Majeur protégé et droit des sociétés : le curatélaire et l’exercice de ses droits d’associé
Par un arrêt du 18 septembre 2024, la chambre commerciale de la Cour de cassation juge que si un associé sous curatelle doit être assisté d’un curateur lors du vote d’une décision relevant du II de la colonne 2 de l’annexe 2 du décret n° 2008-1484 du 22 décembre 2008 relatif aux actes de gestion du patrimoine, seule la personne protégée ou son curateur peut se prévaloir de la méconnaissance de cette obligation.
Droit des majeurs vulnérables et droit des sociétés sont souvent perçus comme deux branches du droit privé étrangères l’une à l’autre. Lorsque le premier sert la protection d’une personne physique dont les facultés personnelles sont altérées (C. civ., art. 425), l’autre promeut la création de profits et l’efficacité économique d’une personne morale (C. civ., art. 1832). Pour autant, ces droits ne peuvent s’ignorer totalement. La chambre commerciale de la Cour de cassation nous le rappelle dans un arrêt du 18 septembre 2024.

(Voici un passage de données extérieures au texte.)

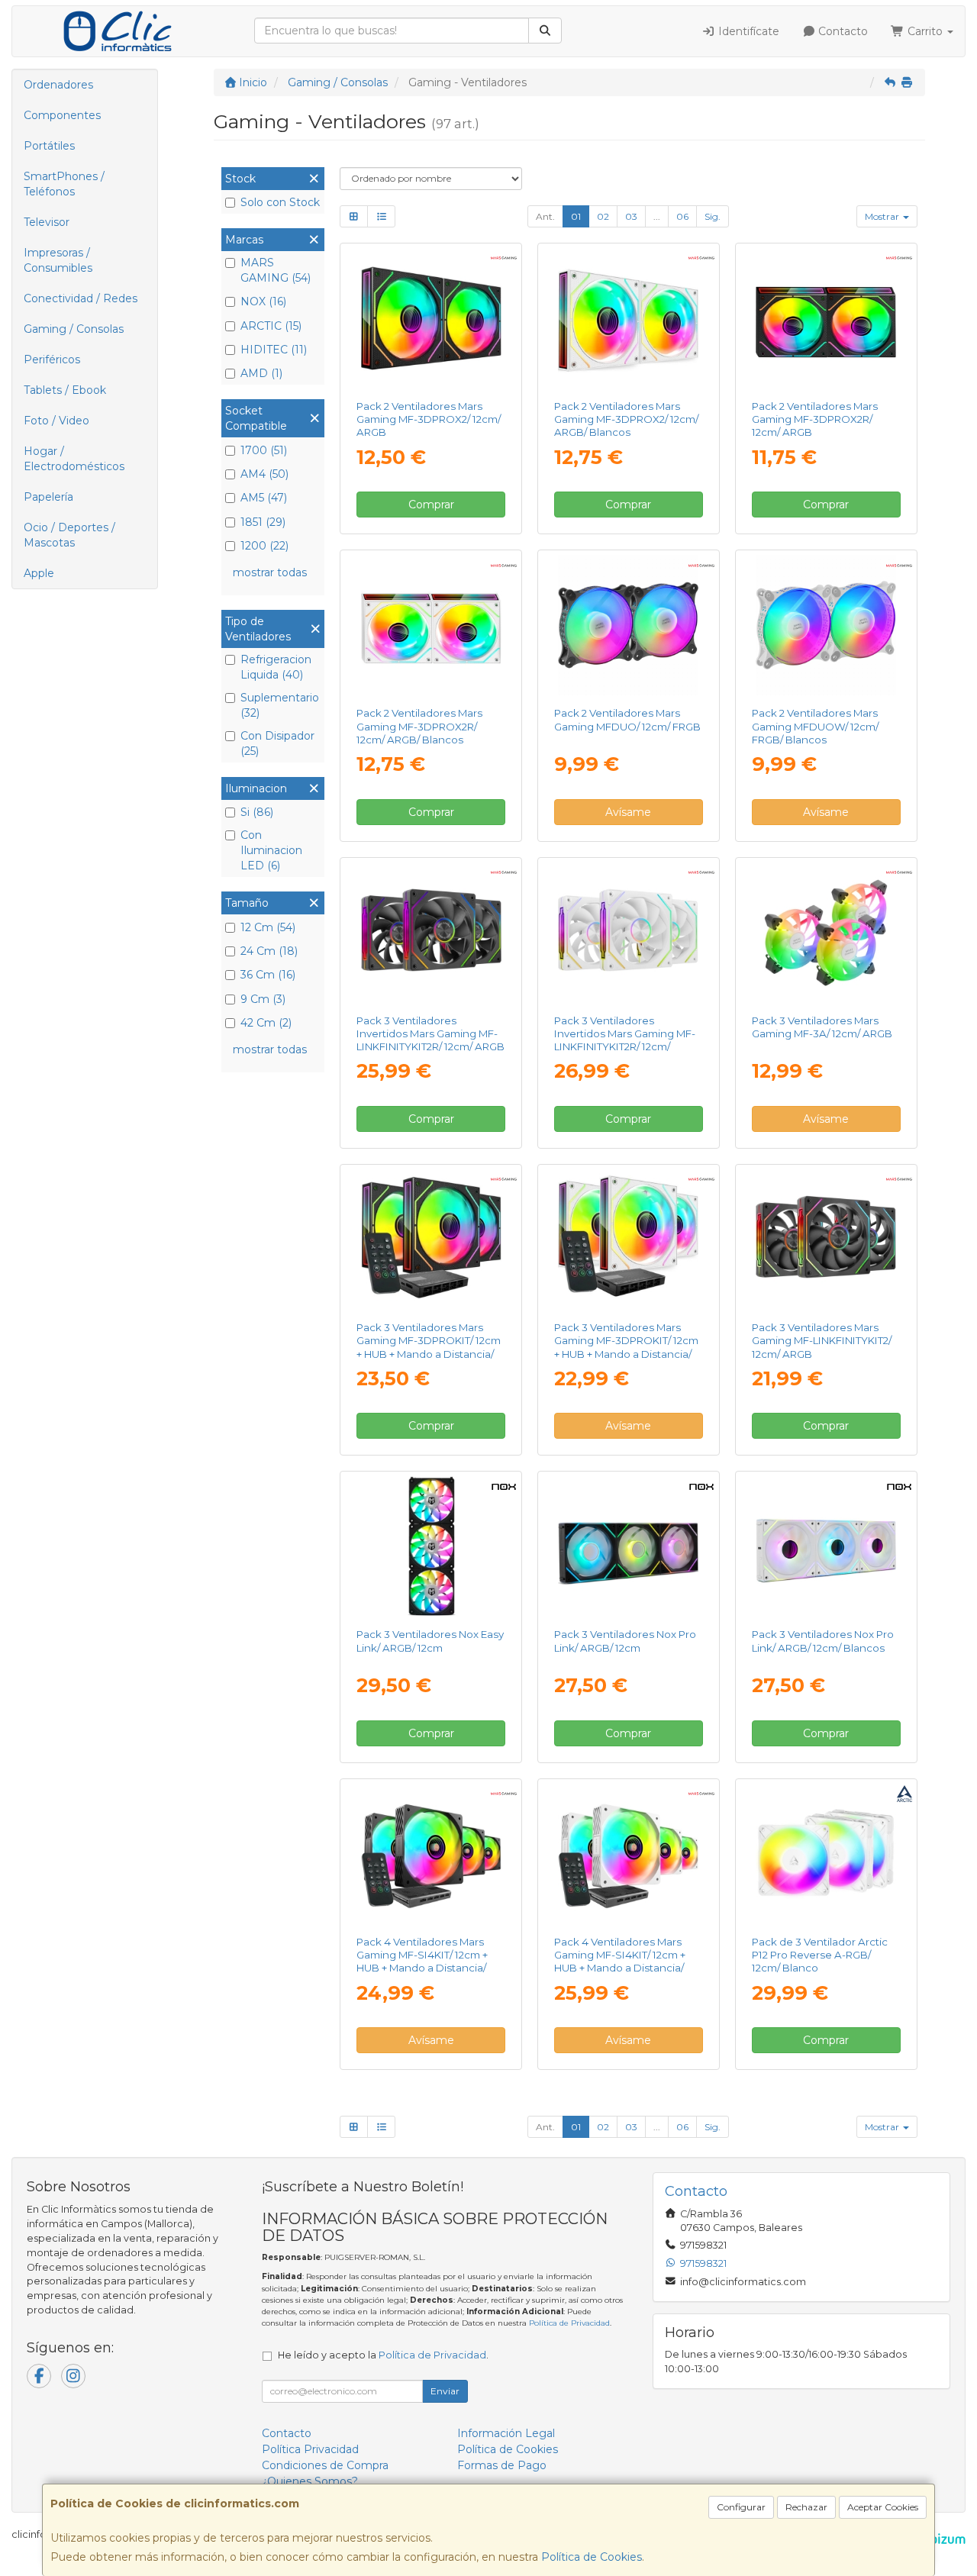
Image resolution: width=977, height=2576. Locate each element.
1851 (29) (262, 522)
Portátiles (49, 146)
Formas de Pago (502, 2465)
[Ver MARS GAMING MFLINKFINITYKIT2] (826, 1239)
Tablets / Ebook (65, 390)
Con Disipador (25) (277, 743)
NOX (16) (263, 301)
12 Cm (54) (267, 927)
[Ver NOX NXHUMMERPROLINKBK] (628, 1546)
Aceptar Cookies (882, 2507)
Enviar (444, 2391)
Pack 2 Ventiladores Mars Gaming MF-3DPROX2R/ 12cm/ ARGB (815, 419)
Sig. (713, 216)
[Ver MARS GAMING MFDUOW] (826, 625)
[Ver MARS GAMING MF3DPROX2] (431, 318)
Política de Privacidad (569, 2323)
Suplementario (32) (279, 705)
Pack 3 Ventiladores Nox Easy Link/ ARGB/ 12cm (430, 1640)
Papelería (48, 497)
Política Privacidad (310, 2449)
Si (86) (256, 812)
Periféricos (52, 359)
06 (682, 216)
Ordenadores (58, 85)
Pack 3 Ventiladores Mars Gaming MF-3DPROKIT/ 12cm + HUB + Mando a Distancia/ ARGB (428, 1347)
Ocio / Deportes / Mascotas (69, 535)
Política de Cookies (591, 2557)
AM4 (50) (264, 474)
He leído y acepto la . (383, 2355)
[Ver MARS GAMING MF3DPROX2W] (628, 318)
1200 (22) (264, 546)
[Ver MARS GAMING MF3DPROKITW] (628, 1239)
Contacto (841, 31)
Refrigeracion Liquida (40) (275, 667)
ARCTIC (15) (270, 326)
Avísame (628, 812)
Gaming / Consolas (74, 329)
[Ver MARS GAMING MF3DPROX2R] (826, 318)
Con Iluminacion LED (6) (271, 850)
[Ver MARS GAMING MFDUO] (628, 625)
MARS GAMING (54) (275, 270)
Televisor (46, 222)
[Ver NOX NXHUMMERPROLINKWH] (826, 1546)
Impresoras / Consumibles (58, 260)
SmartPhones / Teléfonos (64, 183)
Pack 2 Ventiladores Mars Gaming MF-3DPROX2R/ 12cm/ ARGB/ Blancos (419, 726)
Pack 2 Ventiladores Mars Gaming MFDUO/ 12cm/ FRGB (627, 719)
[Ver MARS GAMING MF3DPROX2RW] (431, 625)
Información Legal (506, 2433)
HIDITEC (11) (273, 349)
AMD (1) (261, 373)
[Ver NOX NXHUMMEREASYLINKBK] (431, 1546)
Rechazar (806, 2507)
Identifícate (747, 31)
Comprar (431, 504)
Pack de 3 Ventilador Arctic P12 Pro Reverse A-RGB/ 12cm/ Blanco (820, 1955)
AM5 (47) (263, 498)
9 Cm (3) (262, 999)
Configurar (741, 2507)
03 (631, 216)
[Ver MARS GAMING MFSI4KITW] (628, 1854)
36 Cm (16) (267, 975)
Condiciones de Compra (325, 2465)
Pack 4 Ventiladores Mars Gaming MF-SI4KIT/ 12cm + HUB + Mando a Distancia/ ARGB (422, 1962)
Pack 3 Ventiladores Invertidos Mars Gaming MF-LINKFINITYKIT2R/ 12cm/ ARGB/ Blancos (624, 1040)
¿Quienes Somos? (310, 2481)
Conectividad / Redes (80, 298)
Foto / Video (56, 420)
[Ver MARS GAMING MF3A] (826, 932)
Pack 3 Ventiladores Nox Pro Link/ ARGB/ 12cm (625, 1640)
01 (576, 216)
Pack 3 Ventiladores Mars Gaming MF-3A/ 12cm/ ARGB (822, 1027)
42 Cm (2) (266, 1023)
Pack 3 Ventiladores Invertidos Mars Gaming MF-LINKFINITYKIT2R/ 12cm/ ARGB (430, 1033)
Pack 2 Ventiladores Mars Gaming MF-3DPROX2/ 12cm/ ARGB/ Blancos (626, 419)
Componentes (62, 115)
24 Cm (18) (269, 951)
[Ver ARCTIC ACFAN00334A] (826, 1854)
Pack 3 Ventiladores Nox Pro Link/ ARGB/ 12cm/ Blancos (823, 1640)
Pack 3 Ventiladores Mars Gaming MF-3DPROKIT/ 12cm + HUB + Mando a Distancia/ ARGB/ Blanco (626, 1347)
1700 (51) (263, 450)
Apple (39, 573)
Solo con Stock (280, 202)
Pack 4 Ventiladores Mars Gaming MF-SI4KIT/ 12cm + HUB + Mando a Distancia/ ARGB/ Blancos (619, 1962)
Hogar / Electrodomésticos (74, 458)
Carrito (925, 31)
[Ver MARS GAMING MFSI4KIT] (431, 1854)
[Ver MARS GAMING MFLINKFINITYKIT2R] (431, 932)
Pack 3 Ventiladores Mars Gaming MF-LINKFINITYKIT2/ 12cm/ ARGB (822, 1340)
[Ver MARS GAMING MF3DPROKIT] (431, 1239)
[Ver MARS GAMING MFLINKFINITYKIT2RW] (628, 932)
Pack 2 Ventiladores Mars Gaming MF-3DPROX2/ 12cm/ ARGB (428, 419)
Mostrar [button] (883, 216)
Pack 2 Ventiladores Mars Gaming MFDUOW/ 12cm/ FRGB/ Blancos (815, 726)
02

En l’espèce, l’associé d’une société civile agricole est placé sous curatelle en 2014. L’associée, avec laquelle il a constitué la société, agit en justice dans un contexte de poursuites pénales à l’encontre de récents associés. Elle souhaite la nullité pour fraude des actes de cession de parts sociales qu’elle a effectués entre 2006 et 2008. Elle demande également l’annulation de l’assemblée générale extraordinaire du 6 mai 2015. En appel, l’associée est déboutée de ses deux demandes. Elle forme alors un pourvoi en cassation.
La demande d’annulation de l’assemblée générale du 6 mai 2015 met parfaitement en exergue les interactions possibles du droit des majeurs protégés avec le droit des sociétés. L’associé originaire a été mis sous curatelle au cours de la vie de la société civile. Pour mémoire, un majeur protégé, sous curatelle comme sous tutelle, peut bien être associé d’une société civile : celle-ci ne requiert pas la capacité commerciale des associés, ce qui permet au tutélaire d’en être associé, et le curatélaire n’est, de toute manière, pas privé de la capacité commerciale (S. Prétot, L’exercice d’une activité professionnelle indépendante par les mineurs et majeurs protégés. À propos de la reconnaissance de la capacité commerciale du curatélaire, Dr. et patr. juin 2019. 12). En l’espèce, postérieurement à la mise sous curatelle de l’associé, une assemblée générale extraordinaire s’est tenue et seul l’associé sous curatelle a été convoqué, à l’exclusion de son curateur. Le demandeur au pourvoi se prévaut donc du droit de la curatelle pour demander la nullité de l’assemblée générale. La résolution de ce problème juridique soulève l’examen successif de deux points de droit.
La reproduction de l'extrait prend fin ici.